══ EXTRACT TO READ

On the face of it, the housebuilding industry would seem to be one of the lucky ones. The Government made sure to single out construction as an area that should keep working. Housing viewings were among the first wave of lockdown exemptions – leading to the grim joke that the only way to see your parents was to offer to buy their house.

Today, the builders are back at work. The crisis seems to be easing. But as a new Centre for Policy Studies paper shows, this is not the case at all.

Industry data, obtained by the CPS and confirmed via conversations up and down the supply chain, shows that builders are indeed hard at work – finishing off existing projects. But the number of foundations being dug has collapsed – one estimate is that it is currently at a sixth of the pre-crisis level.

What is happening in construction, in other words, looks very much like the start of a “W-shaped” recession – a plunge, a brief tick up as half-built homes or incomplete projects are finished, and then another fall.

This would be disastrous not only in terms of employment – the Home Builders Federation estimates that every extra home built creates roughly three jobs – but it would make Britain’s housing crisis even worse. In the wake of the 2008-9 crisis, it took six full years for the market to recover to the same level as before. And this is not a one-off: it is baked into the structure of the industry.

This is the crucial insight behind our new paper Help to Build, written by Alex Morton, the CPS’s Head of Policy and David Cameron’s former housing adviser. Housebuilding is not like other industries. The impact of recessions is sharper, and the recovery is shallower.

There are all manner of reasons for this, but the most obvious is that in a recession, people become nervous about buying new houses, and so transactions and house prices both fall.

In a normal market, this wouldn’t be as much of a problem. Prices would fall to the point where demand picked up, then rise further as demand increased. People still want houses, after all, and we certainly don’t have enough of them.

But that’s not how housing works. Builders only build when a sale is guaranteed, or as close to guaranteed as possible. If people aren’t buying, they’ll stop building.

Moreover, as house prices fall, so do land prices. Builders, having already paid for their land, need to make their money back. Instead of selling at a loss, they will – if they can afford it – hunker down and wait for the storm to pass (or rather, switch to getting planning permissions on cheaper pieces of land, or to renegotiate their newly unprofitable deals with councils).

════
══ DATA LINES

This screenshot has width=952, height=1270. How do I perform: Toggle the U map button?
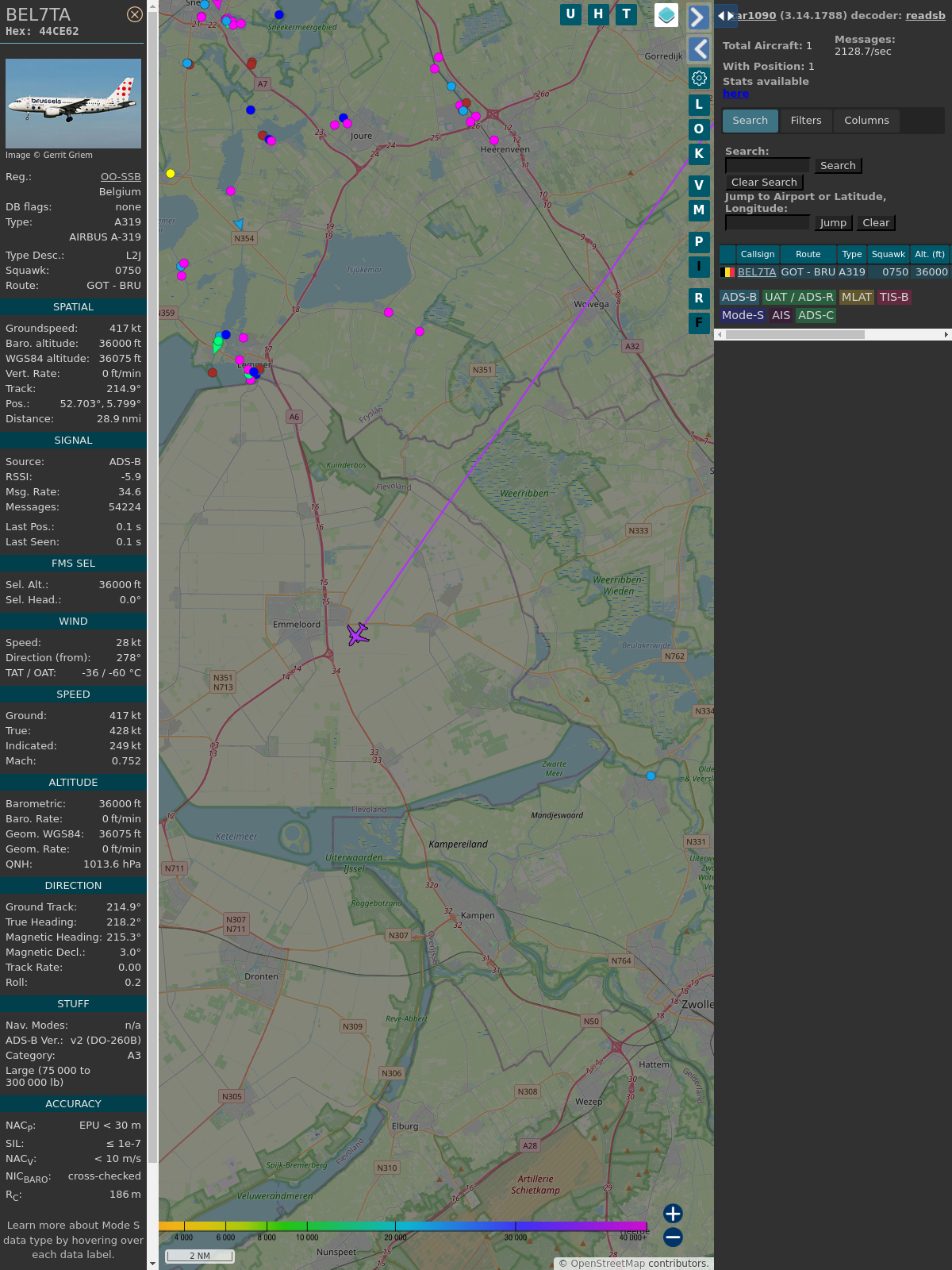tap(570, 14)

════

## TASKS AND EXERCISES:
**a)** Answer these questions about the housebuilding text:
(i) According to one estimate, what fraction of the pre-crisis level is the current number of foundations being dug?
(ii) How many jobs does the Home Builders Federation estimate each extra home creates?
(iii) After the 2008-9 crisis, how long did it take the market to recover to its earlier level?
**b)** Carry on the housebuilding text, starting after its last sentence.

## IN RESPONSE:
**a)**
(i) A sixth.
(ii) Roughly three.
(iii) Six full years.

**b)**
This isn’t just a theory: it’s exactly what happened in the last two recessions. The financial shock hit. The big builders completed their existing projects, then sat tight. Many SME housebuilders, who didn’t have the same capital reserves or borrowing power, went to the wall. The supply chain was devastated. This led to further consolidation in the industry, which increased the power of the big housebuilders and slowed development by tilting the industry towards fewer, bigger sites, which are slower to build out.

And this trend is self-reinforcing. The housebuilding industry is, thanks to bitter experience, set up for exactly this kind of boom and bust cycle. Just one in five of the workers on most large construction sites actually work for the housebuilder, enabling them to scale down activity rapidly when the downturn hits, while leaving contractors out of luck.

As Alex’s paper shows, this means not only that we are not reaching our housebuilding targets – but that we may never will. Every time the downturn comes, the recovery is a little bit slower and the trough a little bit lower. If we let economic nature take its course, we would need an extraordinary period of uninterrupted growth to make up the lost output before the next crisis hits.

This is why we are suggesting an emergency stimulus package: Help to Build. The concept is simple. Each housebuilder would be given a grant – the report suggests up to £25,000 per property, or an average of £20,000, or a set percentage of the new home’s value – that it could use in whatever way it viewed best guaranteed supply. That might well take the form of an incentive to the buyer: help with a deposit, say, or an offer to buy their house via part-exchange if they are having trouble forming a housing chain.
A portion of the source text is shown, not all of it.